Rien ne va plus au parti du Front de libération nationale (FLN) à Annaba. En effet, depuis quelques jours, et par presse interposée, Bahaeddine Tliba, député, et Boudjemaâ Talai, ancien ministre, mais également député, échangent publiquement des accusations gravissimes.

Ainsi, Tliba accuse l’ex-ministre des Transports d’avoir « dilapidé les deniers publics » lorsqu’il était à la tête de Batimetal, dans l’affaire de la construction de silos pour céréales avec une entreprise italienne. Boudjemaâ Talai, de son côté, estime que Tliba « a amassé une fortune illégalement ». Mais dans cette guerre, où l’un tente de neutraliser l’autre, ce n’est assurément pas les divulgations qui intéressent, vu qu’elles ne visent, en aucun cas, à pousser la justice à se saisir de l’affaire, mais renseignent sur un conflit qui précède une échéance électorale importante, l’élection présidentielle de 2019, donc, un objectif de positionnement et de repositionnement au sein du parti.
Cet échange musclé entre les deux députés et tête de pont de l’ex-parti unique à Annaba et El Hadjar s’inscrit, également, et en filigrane, dans les manœuvres qui visent le secrétaire général Djamel Ould Abbès.
Ce dernier, qui a eu vent d’une pétition signée par plusieurs membres du Comité central de l’est du pays, a aussitôt, organisé une virée à Annaba, où Tliba était chargé des préparatifs.

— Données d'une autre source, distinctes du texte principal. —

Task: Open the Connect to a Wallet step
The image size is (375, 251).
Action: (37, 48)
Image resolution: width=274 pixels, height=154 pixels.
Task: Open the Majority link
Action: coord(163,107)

Le retour à l’avant-scène locale de Tliba était, selon des sources locales, conditionnée par la divulgation de la liste des signataires de cette pétition, lancée par Amara Saïdani pour déstabiliser son successeur à la tête du FLN. Ce retour dans les bonnes grâces d’Ould Abbès de Tliba était une aubaine pour l’ex-vice-président de l’APN d’en finir avec ses potentiels concurrents au FLN local. Sa cible, la première, n’est autre que Boudjemaâ Talai qu’il voit d’un mauvais œil, surtout que l’ancien ministre des Transports reste influent et jouit du soutien des décideurs locaux. « C’est une guerre de repositionnement au sein du parti », confirme notre source. Elle a ajouté que d’autres révélations seront faites dans les jours à venir, surtout que Tliba « a instrumentalisé des sites Internet qui se sont attaqués à Talai sans prendre le soin de vérifier leurs informations ».
L’on apprend, également, que Talai s’affaire depuis à écarter Tliba de toutes les instances du parti, en jouant, notamment sur « la fibre régionaliste locale », indique notre source, qui rappelle que Tliba « n’est pas d’Annaba mais d’Oued Souf ». Un argument pour Talai pour confirmer son aura dans l’ex-Bône.